When some scouts describe Williams, they begin with his speed--or lack thereof--relative to some other NFL receivers. They point to the 40-yard dashes he ran at the NFL Scouting Combine in February and his individual workout March 10, all four of which fell in the 4.54-4.64 range. Hardly slow, but not blinding, either. "I don't think anybody would call him a game breaker," says one AFC college scouting director. Williams (6-4 1/2, 229) doesn't blow past defensive backs or turn 6-yard hitch passes into 50-yard gains, as Oakland's Randy Moss can.

It might be unwise to expect 1,400 yards and 12 to 15 touchdowns from Williams, at least on a regular basis, but he isn't going to leave the field early when his team is losing, and he won't make obscene gestures to the crowd, get into shouting matches with coaches and teammates or take plays off.

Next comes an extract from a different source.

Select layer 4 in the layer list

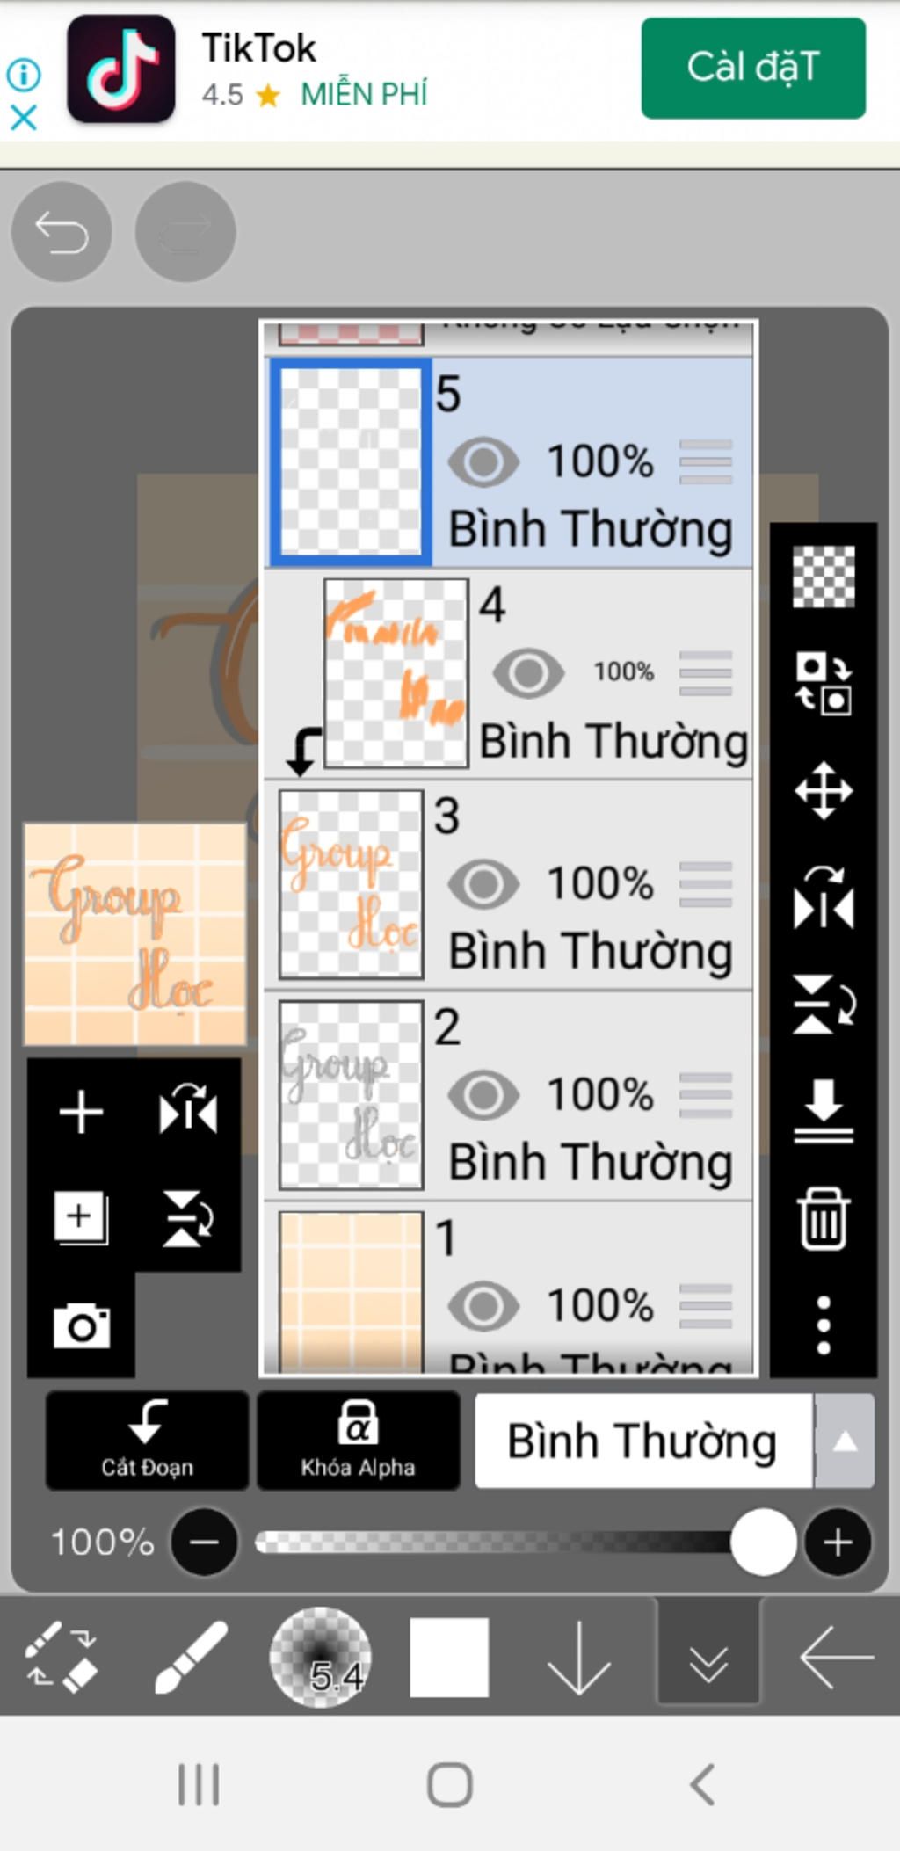click(x=509, y=674)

Williams' decision to run at the Combine gained him big points with scouts, coaches and general managers, who wanted to see if he was in shape and sharp after a year out of football.

"If he had not run at the Combine, that would have pissed a lot of people off," Packers college scouting director John Dorsey says. "He had to show the guys, 'I am who I am.' He did that, and it was a good thing."

Williams didn't even bring a pair of running shoes with him to the Combine, so he had to find former Washington State safety Hamza Abdullah, with whom he had trained at Chip Smith's Competitive Edge in suburban Atlanta, and bum a pair from him (they have the same shoe size). Credit Bengals coach Marvin Lewis and receivers coach Hue Jackson for spurring Williams to run.

At the end of Williams' interview with Cincinnati, during which Williams informed the team be wasn't running at the Combine, Jackson told him, "You carry yourself well, and people think you're a competitor. Why not prove it?" That did it. "He called me out," Williams says.

Williams put up times of 4.57 and 4.64, neither of which reminded anyone of Bob Hayes but which completed the profile on a player who impressed teams with his character during interviews and has a great college resume (176 catches, 14.6-yard average, 30 TDs in two seasons at USC). "He's a quality kid and a quality prospect," says an AFC scouting director. "And it was good for him to run because it shows he will compete any time they throw the balls out there."

He's NOT Keyshawn

When some NFL scouts describe Williams, they invoke Keyshawn Johnson, the former USC standout now with Dallas. They reason that a big guy who doesn't possess great speed will be a possession receiver comfortable in the middle of the field and able to overpower smaller defensive backs in one-on-one situations. "Mike never professed to be a guy who would run a 4.3," says an AFC personnel director. "Anyone who has seen him play knows that. He's fast enough, gets open and is strong."

Williams is slightly taller and about 15 pounds heavier than Johnson. He also is faster, and there is little doubt he'll be a better teammate. After Williams' bid for early entry into the NFL was denied a year ago, he tried to become eligible again for the Trojans by attending classes and paying back any money he had received from his agent. It gave him an opportunity to clear some things up with the USC coaching staff and his teammates.

"Some things were said and reported when I decided to enter the draft," Williams says. "By going back, I could get around the guys and say, 'I didn't say this or that.' They know me. We grew up together as young men. They knew what they read had to be twisted. But it's different when you think things are a certain way and when a person tells you it directly."